Как мы воюем с партизанами? Очень просто. Они что-нибудь взорвут или кого-то убьют (что случается очень часто). Мы в ответ приходим в деревню (днем, не самоубийцы же мы, чтобы ехать через лес ночью) — ту, которая поближе к немецкому гарнизону. Отбираем человек десять, без различия пола и возраста (боеспособных мужчин там практически нет — все они в партизанах), и показательно расстреливаем. Затем идем по домам — даже в этих нищих поселениях есть что реквизировать. Например, зимнюю одежду и обувь — в шинелях холодно. По возвращении докладываем: уничтожено столько-то партизан, потерь нет. Получаем благодарность, идем спать.
И это страшно. Потому что у местного населения нет выбора — самый законопослушный имеет такой же шанс быть казненным, как партизан. И потому все, кто может держать оружие, уходят в лес, ну а оружия там навалом: ходят слухи, что Советы присылают целыми самолетами то, что захватили под Сталинградом. Мы расстреливаем невиновных, заведомо зная, что это никак не уменьшит число стреляющих в нас из леса, но увеличит их жажду мести.
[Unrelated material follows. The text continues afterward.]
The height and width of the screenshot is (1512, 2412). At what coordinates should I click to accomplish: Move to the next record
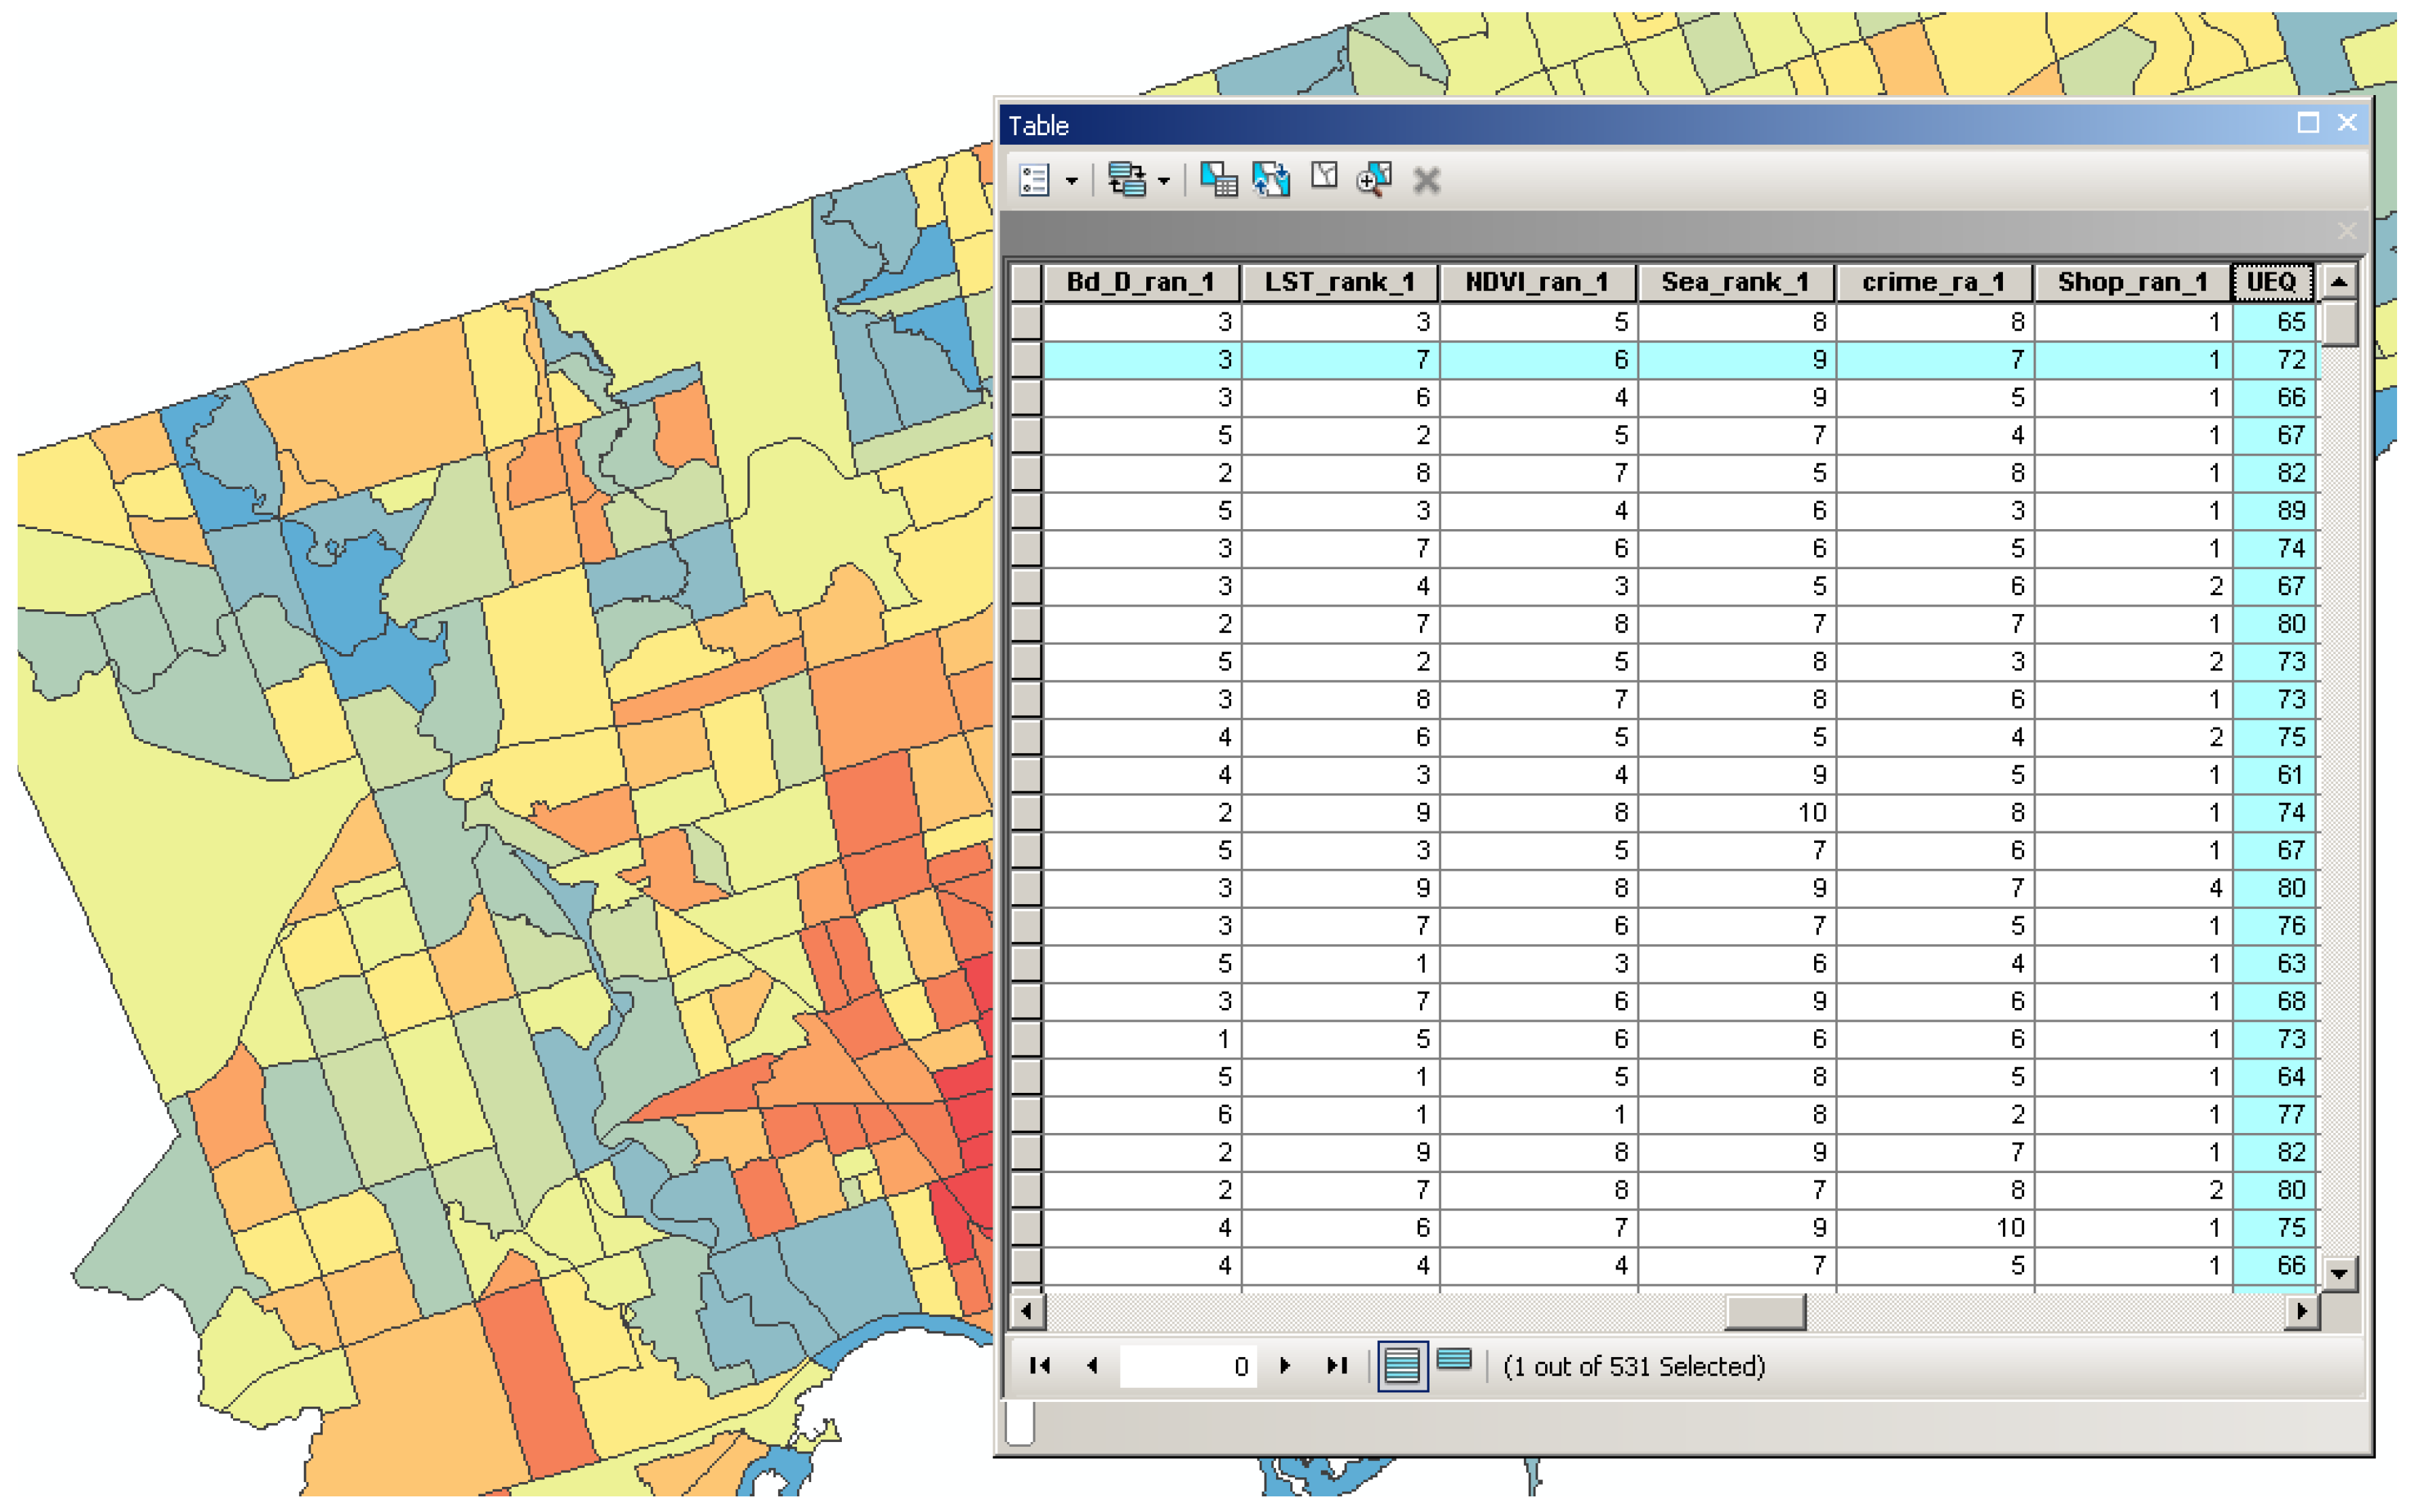pos(1285,1366)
Чувствуя эту ненависть, направленную на нас, мы звереем, убивая иногда просто за косой взгляд. Мы убиваем мирных жителей, а партизаны убивают нас. Самое страшное — это постоянное напряжение. Никогда не знаешь, на чем ты можешь взорваться, откуда прилетит пуля, даже еда или питье могут быть отравлены. И при всем этом для немцев мы остаемся никак не равными им.
Отчего эти русские наконец не сдадутся? Почему это мы склонили головы перед превосходящей силой, а они не могут? Это просто глупо — не признавать своего поражения!
Когда нам приказали наконец отбыть на фронт, мы восприняли это даже с облегчением. Война казалась нам похожей на ту, прошлую: обжитые позиции, теплые блиндажи, и главное — знаешь, с какой стороны враг.
Навстречу нам все чаще попадались отступающие немецкие части. Бегущие, разбитые — есть много мелких деталей, по которым это сразу можно понять. Мы конечно слышали про то, что было под Сталинградом. Но совсем другое дело воочию увидеть бегущей армию, которая только что прошла по всей Европе, не зная поражений. Боевой дух заметно упал, кто-то стал вспоминать, как больше ста лет назад величайший и гениальнейший полководец Европы привел в эти русские снега величайшую и непобедимую армию — из шестисот пятидесяти тысяч человек которой живыми вернулись лишь тридцать.
Мы не успели закрепиться в каком-то селе, когда на нас обрушились русские. Сразу оказалось, что двадцатипятимиллиметровые пушки не пробивают броню их танков даже в упор. А еще у русских было что-то крупнокалиберное, одним попаданием разбивая любой подвал или блиндаж. Мы бежали по полю, утопая в грязи, а русские стреляли нам в спину, от полного истребления нас спасла лишь вовремя наступившая темнота, а также то, что русские, заняв село, дальше не пошли, только провожая нас огнем.
Когда мы под утро вышли к своим, не больше трехсот человек, все что осталось от полка «Безансон», то вместо благодарности были тотчас же окружены и разоружены немецкой полевой жандармерией. Затем какой-то толстый немец произнес речь — отчего вы, унтерменши, не сдохли, задержав русских еще на пару часов? Собственные шкуры вам дороже, чем рейх? Ничего, сейчас вас отучат себя любить.
«Пятисотые» штрафные батальоны вермахта. «Теперь ваша очередь сдохнуть», — сказал мне литовец из одного со мной отделения (еще там было трое немцев, трое румын, двое итальянцев). Мамалыжники кончаются — всех, кто Сталинградского котла избежал, сюда загнали, в пятисотые: плевать, что подданные другой страны. Румын в живых уже почти не осталось — теперь ваша очередь, лягушатники.